## Task instructions
Copy the rows word for word, starting at the line that contains "At what coordinates should I click to accomplish: Download" and ending after the line that contains "point(277,58)". Omit the pictures from your copy.

## Interface element rows

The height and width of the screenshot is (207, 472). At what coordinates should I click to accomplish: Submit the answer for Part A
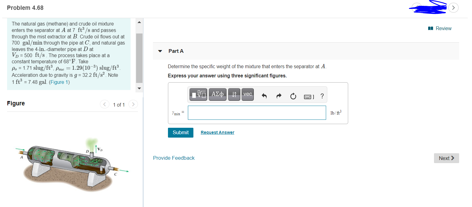pyautogui.click(x=181, y=132)
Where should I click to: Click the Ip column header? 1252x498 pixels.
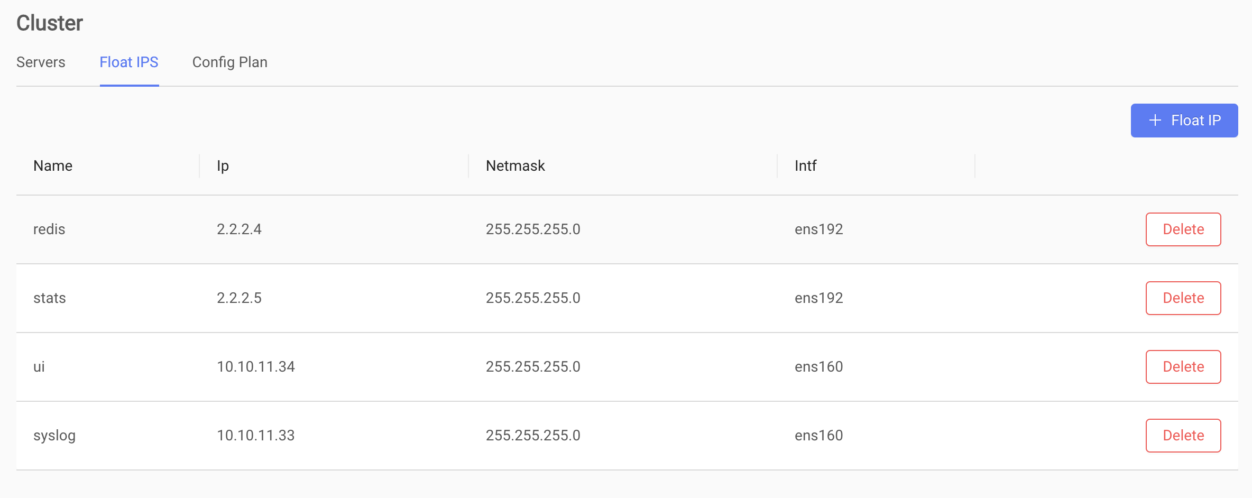point(223,166)
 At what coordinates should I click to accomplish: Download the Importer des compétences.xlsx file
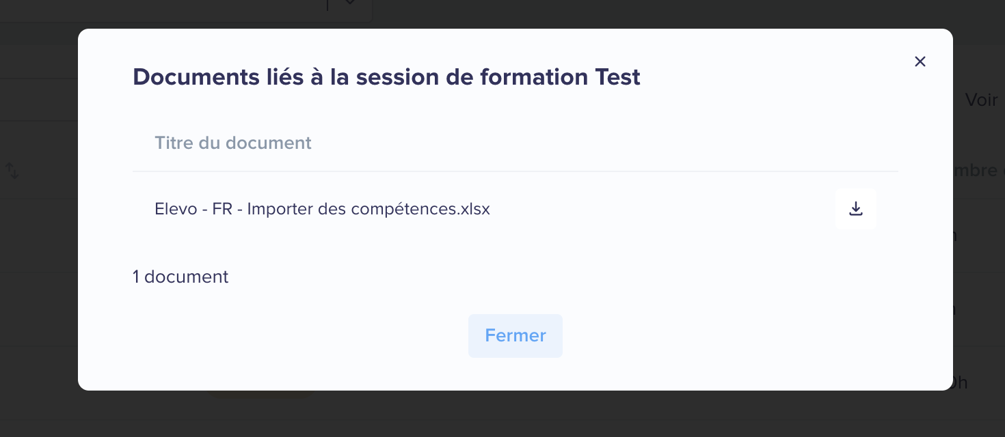[855, 209]
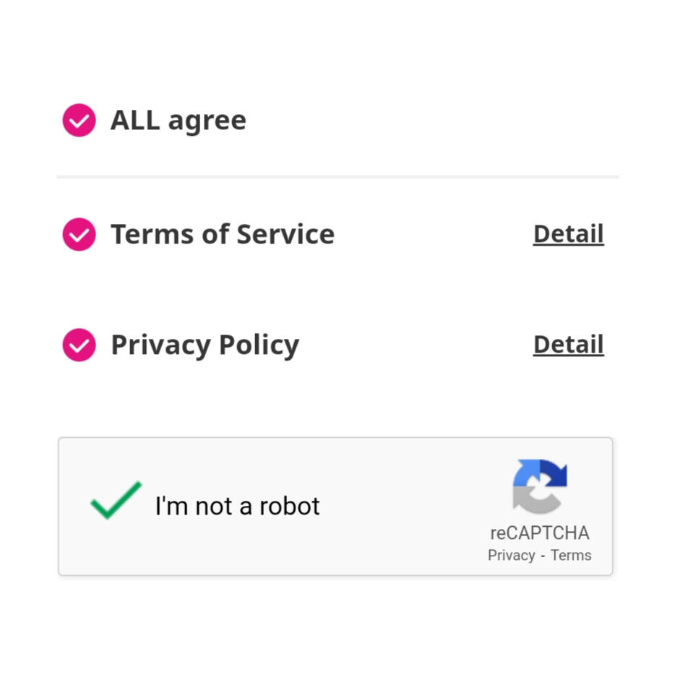Open Detail link for Privacy Policy

click(568, 345)
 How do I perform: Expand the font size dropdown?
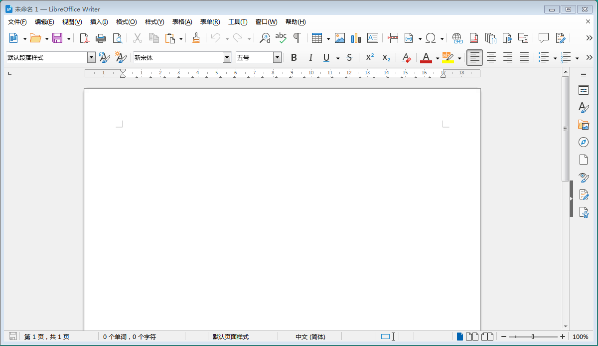point(277,58)
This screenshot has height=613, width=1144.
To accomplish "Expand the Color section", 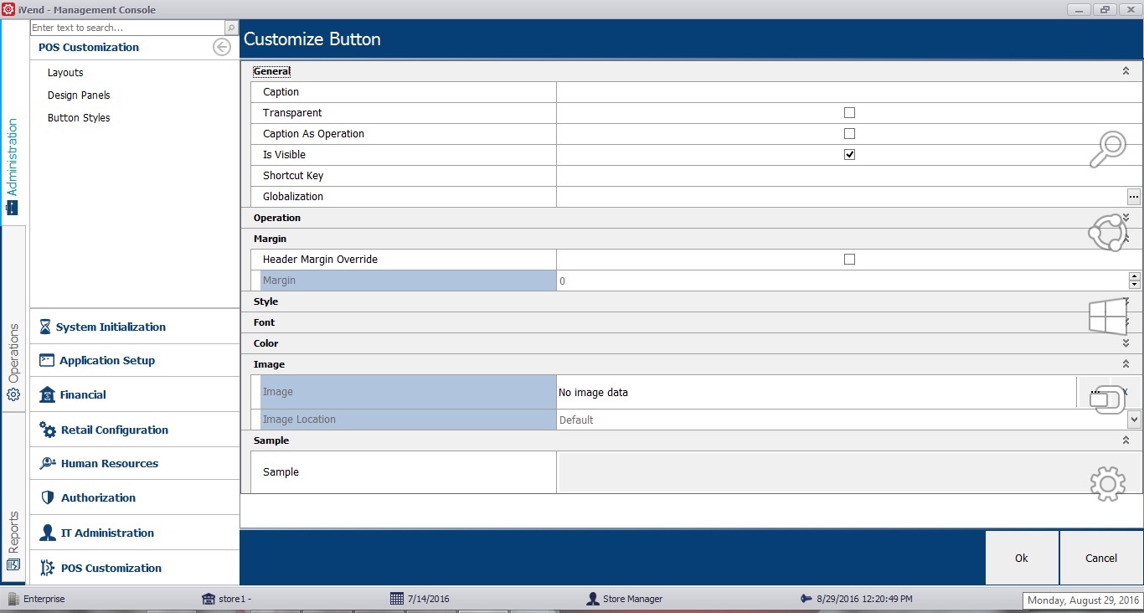I will (1126, 343).
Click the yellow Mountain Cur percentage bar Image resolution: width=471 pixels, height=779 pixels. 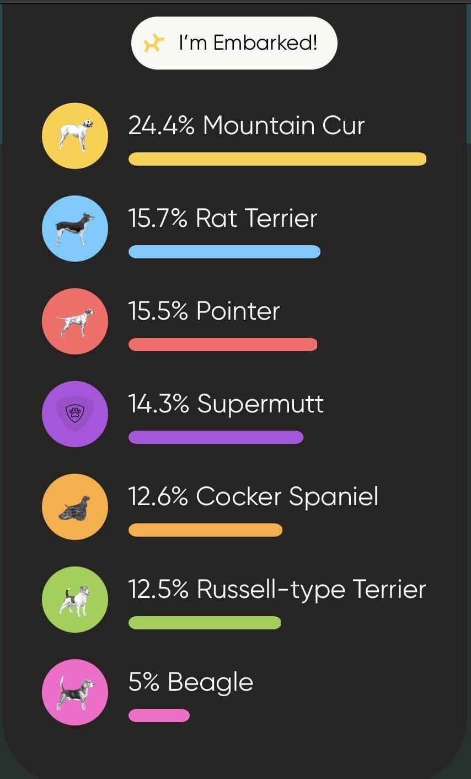coord(277,159)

## Written solution
 At what coordinates should I click to accomplish: Download the Importer des compétences.xlsx file
[855, 209]
Open Detail link for Privacy Policy

click(568, 345)
 How do I perform: Expand the font size dropdown?
point(277,58)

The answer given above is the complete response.